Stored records
____________

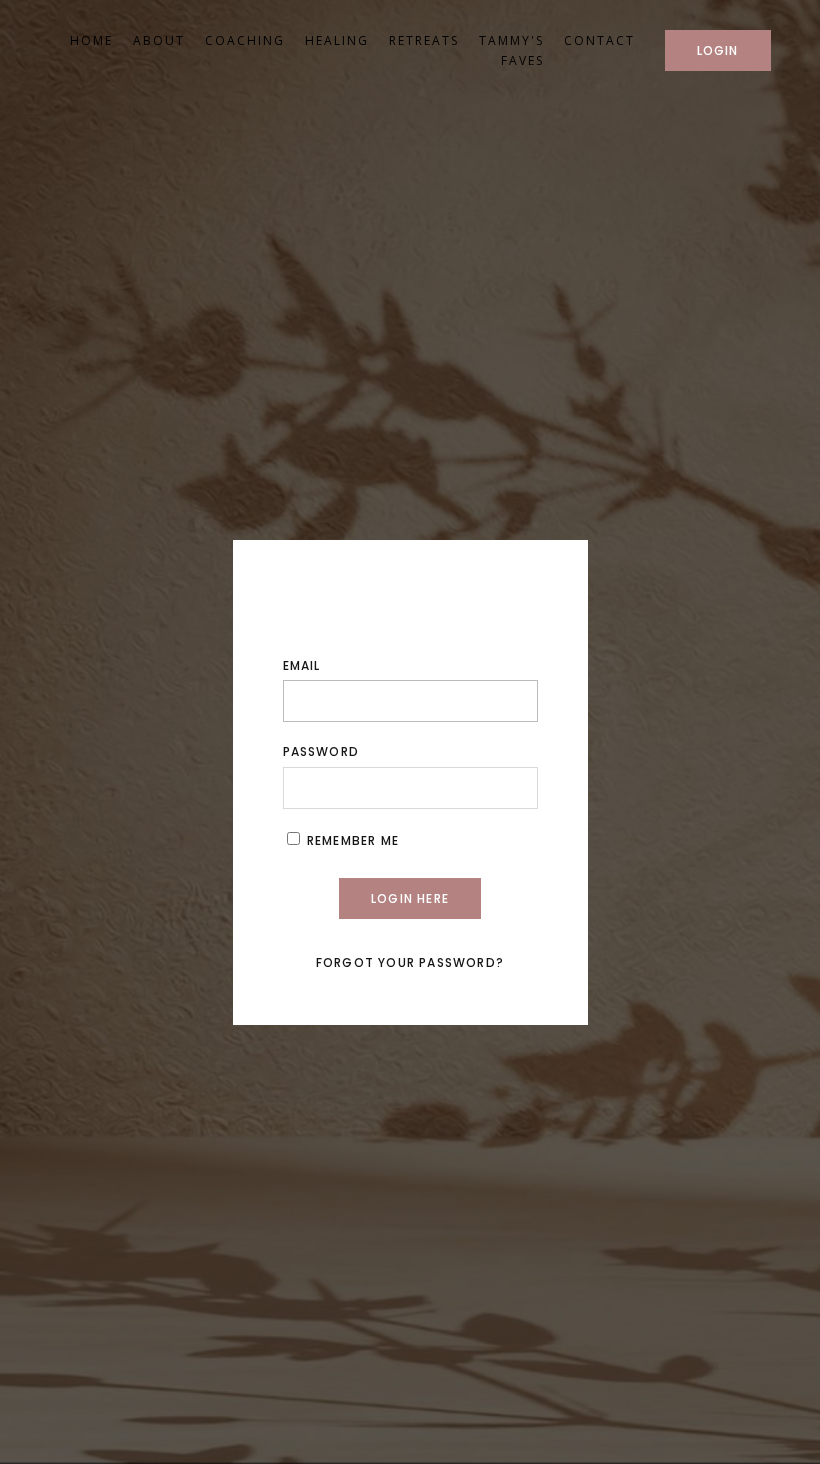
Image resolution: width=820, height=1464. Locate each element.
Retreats (424, 40)
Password (321, 751)
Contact (599, 40)
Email (302, 665)
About (159, 40)
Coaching (245, 40)
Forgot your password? (410, 962)
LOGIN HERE (410, 898)
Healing (337, 40)
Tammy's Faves (511, 50)
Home (91, 40)
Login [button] (718, 50)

____________

Would you copy out every entry above word for word, without the pictures?

**ANSWER BELOW**
Image resolution: width=820, height=1464. Locate each element.
Retreats (424, 40)
Password (321, 751)
Contact (599, 40)
Email (302, 665)
About (159, 40)
Coaching (245, 40)
Forgot your password? (410, 962)
LOGIN HERE (410, 898)
Healing (337, 40)
Tammy's Faves (511, 50)
Home (91, 40)
Login [button] (718, 50)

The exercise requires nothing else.